2. Plugging The Kiosk-Sized Security Hole - Primarily a physical security threat, locking down your kiosks is an important task. Especially if you are an organization that has a high volume of public foot traffic, such as a bank branch or a university. The number one thing that helps this situation is to treat your kiosks the same way you treat the Internet (from a network perspective). However, this is easier said than done as you want to be able to update the kiosk software easily to patch and manage configuration.
3. Google's WiFi Mapping Non-Solution - Maybe its just me, but I see the privacy folks jumping up and down on this one, and I just don't get it. If you run a wireless network, you are emitting a signal into an open RF spectrum that anyone, by law, is able to listen on. If you are correlating that to a location, and even publishing the information, that is still within the realm of the law. If you want true privacy there is a type of cable called "Ethernet", which is much more private.
4. Mass Joomla Component LFI Attacks Identified - Several different components of the Joomla content management system are prone to a local file inclusion vulnerability. Joomla has a history of vulnerabilities within the component architecture, and attackers know it. Honeypots have tracked attackers using automated methods of exploiting this vulnerability.

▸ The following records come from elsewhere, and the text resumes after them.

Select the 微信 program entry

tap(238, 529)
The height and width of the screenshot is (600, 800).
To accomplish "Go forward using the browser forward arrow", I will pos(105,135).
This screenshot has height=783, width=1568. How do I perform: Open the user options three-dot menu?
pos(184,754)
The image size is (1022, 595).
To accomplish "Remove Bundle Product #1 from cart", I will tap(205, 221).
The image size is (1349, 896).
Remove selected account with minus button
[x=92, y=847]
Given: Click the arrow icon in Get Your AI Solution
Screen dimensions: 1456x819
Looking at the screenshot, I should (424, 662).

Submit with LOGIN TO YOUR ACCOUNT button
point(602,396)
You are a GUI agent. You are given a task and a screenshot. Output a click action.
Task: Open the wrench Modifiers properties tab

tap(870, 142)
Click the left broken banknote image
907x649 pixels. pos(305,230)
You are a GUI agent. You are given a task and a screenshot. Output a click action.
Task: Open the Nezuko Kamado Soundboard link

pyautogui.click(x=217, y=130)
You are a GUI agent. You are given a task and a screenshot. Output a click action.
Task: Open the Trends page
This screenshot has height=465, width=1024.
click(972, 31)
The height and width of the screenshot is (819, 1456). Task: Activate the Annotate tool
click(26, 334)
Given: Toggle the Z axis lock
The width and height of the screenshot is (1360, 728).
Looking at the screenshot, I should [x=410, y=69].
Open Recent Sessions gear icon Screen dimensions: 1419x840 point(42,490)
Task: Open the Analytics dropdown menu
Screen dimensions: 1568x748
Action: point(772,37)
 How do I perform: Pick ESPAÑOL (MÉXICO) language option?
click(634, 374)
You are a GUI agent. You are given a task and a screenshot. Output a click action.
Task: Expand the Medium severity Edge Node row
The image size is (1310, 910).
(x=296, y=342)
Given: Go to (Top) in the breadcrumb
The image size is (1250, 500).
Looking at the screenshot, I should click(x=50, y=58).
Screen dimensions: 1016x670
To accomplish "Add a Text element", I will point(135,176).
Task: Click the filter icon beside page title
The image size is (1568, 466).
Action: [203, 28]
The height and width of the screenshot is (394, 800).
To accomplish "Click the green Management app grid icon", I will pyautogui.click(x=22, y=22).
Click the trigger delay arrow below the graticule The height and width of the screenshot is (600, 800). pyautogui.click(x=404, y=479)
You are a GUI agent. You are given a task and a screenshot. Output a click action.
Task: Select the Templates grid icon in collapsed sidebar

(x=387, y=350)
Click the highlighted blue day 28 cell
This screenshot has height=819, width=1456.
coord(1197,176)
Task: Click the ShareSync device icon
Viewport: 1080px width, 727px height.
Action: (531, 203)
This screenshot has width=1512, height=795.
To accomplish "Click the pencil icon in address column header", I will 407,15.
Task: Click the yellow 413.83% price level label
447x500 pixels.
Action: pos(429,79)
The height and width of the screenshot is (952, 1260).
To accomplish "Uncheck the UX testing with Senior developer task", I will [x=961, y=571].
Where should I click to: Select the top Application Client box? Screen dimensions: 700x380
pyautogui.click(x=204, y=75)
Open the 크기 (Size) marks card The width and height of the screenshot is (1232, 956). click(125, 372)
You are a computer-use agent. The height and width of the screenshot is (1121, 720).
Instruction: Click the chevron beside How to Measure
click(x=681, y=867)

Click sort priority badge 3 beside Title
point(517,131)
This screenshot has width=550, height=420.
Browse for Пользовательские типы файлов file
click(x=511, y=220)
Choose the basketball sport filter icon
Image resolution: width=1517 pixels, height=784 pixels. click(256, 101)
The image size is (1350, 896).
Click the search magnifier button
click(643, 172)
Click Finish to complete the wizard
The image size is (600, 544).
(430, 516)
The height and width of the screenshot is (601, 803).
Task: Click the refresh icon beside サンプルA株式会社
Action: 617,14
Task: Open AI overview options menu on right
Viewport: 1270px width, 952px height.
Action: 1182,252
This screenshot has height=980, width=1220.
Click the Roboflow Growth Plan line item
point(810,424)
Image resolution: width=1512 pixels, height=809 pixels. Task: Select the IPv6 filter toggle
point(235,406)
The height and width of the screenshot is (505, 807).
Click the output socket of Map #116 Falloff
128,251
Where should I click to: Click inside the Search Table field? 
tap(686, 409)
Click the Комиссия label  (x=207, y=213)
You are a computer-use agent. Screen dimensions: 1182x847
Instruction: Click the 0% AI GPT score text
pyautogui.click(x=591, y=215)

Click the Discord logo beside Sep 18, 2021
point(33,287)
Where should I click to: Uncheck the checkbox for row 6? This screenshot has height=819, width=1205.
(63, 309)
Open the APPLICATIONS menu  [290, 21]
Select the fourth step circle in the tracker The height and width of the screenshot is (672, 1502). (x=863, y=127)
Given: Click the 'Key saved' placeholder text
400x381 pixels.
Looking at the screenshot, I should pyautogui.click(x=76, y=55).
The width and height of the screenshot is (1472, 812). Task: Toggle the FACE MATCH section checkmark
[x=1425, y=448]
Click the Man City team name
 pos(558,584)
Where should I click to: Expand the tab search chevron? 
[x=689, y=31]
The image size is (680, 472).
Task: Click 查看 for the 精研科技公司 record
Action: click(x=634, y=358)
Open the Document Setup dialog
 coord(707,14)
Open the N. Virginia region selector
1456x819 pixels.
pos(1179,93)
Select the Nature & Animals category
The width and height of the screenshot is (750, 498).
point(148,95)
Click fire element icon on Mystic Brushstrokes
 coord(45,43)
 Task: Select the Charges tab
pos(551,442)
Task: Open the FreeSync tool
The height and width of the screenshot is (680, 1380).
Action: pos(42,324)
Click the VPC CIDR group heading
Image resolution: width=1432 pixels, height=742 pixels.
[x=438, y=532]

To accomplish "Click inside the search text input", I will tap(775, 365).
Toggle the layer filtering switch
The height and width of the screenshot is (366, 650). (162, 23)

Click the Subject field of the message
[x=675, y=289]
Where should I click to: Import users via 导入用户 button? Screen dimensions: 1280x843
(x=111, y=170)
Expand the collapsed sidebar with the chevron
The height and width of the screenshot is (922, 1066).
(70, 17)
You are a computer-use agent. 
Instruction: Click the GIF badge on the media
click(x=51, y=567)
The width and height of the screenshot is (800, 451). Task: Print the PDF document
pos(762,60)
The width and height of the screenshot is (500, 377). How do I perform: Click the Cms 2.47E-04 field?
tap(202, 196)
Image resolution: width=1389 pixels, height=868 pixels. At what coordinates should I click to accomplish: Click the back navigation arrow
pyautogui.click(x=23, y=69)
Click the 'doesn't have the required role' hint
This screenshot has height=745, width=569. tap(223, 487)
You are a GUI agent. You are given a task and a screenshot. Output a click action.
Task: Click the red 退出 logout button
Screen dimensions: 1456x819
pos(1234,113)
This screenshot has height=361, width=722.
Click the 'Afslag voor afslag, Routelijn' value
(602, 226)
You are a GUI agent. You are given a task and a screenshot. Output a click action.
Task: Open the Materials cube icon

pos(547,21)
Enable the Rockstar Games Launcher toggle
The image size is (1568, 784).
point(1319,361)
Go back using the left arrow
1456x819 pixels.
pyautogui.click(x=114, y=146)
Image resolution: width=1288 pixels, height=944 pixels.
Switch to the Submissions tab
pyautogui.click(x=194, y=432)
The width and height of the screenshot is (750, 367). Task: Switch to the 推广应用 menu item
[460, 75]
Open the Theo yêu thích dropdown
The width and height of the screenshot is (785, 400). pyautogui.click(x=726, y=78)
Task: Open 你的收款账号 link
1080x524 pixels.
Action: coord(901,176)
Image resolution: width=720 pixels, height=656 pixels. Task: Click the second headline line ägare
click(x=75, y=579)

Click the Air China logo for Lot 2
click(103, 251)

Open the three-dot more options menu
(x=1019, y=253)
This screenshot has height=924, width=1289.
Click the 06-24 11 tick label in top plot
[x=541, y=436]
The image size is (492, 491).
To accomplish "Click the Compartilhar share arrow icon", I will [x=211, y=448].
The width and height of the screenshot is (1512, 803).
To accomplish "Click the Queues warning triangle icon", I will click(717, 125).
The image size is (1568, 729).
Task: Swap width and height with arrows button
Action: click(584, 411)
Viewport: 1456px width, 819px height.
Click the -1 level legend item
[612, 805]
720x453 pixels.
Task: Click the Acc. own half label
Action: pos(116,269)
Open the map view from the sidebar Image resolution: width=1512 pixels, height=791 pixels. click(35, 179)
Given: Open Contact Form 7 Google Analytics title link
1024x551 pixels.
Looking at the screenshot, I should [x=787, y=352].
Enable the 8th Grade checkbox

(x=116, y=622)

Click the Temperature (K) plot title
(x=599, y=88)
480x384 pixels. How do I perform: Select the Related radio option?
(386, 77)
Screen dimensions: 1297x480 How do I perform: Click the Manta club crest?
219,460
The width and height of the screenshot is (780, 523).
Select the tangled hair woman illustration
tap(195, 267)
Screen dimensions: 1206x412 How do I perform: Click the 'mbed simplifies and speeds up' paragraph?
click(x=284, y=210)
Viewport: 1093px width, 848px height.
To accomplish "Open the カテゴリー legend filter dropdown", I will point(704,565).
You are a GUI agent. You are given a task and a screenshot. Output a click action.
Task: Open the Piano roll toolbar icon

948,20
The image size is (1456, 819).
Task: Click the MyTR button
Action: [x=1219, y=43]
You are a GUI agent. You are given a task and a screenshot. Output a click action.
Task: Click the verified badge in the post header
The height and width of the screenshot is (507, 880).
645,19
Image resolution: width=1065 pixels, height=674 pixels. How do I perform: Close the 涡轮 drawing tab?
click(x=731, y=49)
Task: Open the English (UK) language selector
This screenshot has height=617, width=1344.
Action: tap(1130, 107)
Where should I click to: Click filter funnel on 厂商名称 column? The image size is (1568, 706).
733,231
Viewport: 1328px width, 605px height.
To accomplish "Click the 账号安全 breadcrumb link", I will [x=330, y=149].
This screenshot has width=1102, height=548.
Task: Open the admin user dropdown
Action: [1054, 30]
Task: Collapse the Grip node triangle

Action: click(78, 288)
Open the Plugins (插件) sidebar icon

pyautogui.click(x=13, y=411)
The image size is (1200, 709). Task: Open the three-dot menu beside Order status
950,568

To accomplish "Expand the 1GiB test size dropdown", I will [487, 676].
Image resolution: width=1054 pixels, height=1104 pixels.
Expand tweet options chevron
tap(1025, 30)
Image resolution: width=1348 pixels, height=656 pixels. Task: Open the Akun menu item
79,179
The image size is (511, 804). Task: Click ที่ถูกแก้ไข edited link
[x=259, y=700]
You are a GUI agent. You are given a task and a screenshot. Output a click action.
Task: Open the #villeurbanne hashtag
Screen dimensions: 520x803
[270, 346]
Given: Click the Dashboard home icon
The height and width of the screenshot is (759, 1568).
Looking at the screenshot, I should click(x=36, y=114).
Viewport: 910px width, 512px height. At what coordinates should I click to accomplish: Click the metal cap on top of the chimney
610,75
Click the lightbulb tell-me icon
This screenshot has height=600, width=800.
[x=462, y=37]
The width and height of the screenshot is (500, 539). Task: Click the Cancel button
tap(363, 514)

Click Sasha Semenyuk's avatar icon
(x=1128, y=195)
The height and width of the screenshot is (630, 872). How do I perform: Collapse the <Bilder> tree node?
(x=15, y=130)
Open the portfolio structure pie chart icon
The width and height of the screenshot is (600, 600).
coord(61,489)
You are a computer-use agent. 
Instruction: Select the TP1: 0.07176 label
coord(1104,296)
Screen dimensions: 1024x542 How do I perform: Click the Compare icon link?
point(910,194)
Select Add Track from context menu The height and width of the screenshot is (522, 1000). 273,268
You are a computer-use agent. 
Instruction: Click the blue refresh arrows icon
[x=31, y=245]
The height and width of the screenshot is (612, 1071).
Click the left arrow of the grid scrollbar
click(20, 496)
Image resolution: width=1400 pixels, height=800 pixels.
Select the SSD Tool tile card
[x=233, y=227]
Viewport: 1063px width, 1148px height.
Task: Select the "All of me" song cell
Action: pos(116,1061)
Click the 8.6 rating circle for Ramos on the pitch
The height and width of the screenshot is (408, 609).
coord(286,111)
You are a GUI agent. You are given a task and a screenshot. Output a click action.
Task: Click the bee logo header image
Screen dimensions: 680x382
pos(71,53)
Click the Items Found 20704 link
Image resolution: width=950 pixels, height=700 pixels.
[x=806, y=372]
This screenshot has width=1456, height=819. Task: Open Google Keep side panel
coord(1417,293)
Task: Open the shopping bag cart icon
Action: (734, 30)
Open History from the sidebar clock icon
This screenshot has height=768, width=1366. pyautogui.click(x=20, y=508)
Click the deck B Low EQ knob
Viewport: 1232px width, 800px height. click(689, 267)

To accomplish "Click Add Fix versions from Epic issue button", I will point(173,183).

5. Cyber Intrusion Blamed for Hardware Failure at Water Utility - "Former chief security officer for the North American Electric Reliability Corporation (NERC), said the attack highlights the potential pitfalls of utilities increasingly turning to off-the-shelf commercial solutions and remote access to trim costs in an era of tight state and local budgets.". Uh, well, yea. Isn't that the typical recipe for "cyber disaster"? Some further "details" here.
6. When Scammers Call You at Home - Looks like attackers are automating Skype calls and enticing people to download software by telling them to visit a web site, then stealing their credit card information. My question is, how successful could this attack be?
7. Report Reveals Top 25 Crackable Passwords - We know these passwords are bad, why hasn't every system implemented password enforcement rules that prevent easy passwords like these?
8. Are you Positive? - False positives, true positives, true negatives, are you positively false, truly?
9. New Techniques for Detecting Hardware Trojans - With hardware you can detect hardware trojans. Interesting research, however, not within "scope" of most IT departments. I believe we're still left with detecting post-exploitation behavior, but often that can be too late.
10. 'Occupy Flash' Web Hippies Aim to Rid World of Adobe Plugin - "There's no indication of who is behind Occupy Flash or how many people are involved. Instead the group decided to stay anonymous." My guess would be those who stand to benefit the most of a world without Flash, like Apple for example. I'm just waiting for the "Occupy HTML5" movement which will promote the next web technology, whatever that may be. Oh, and I should note, they will all be equally as vulnerable to attacks.
11. BIND Flaw is Being Actively Exploited to Crash Servers - I like this quote: "Editor's Note (Murray): BIND is historically broken. If it does not work, price is irrelevant. " It couldn't be more true, yet we all still use it.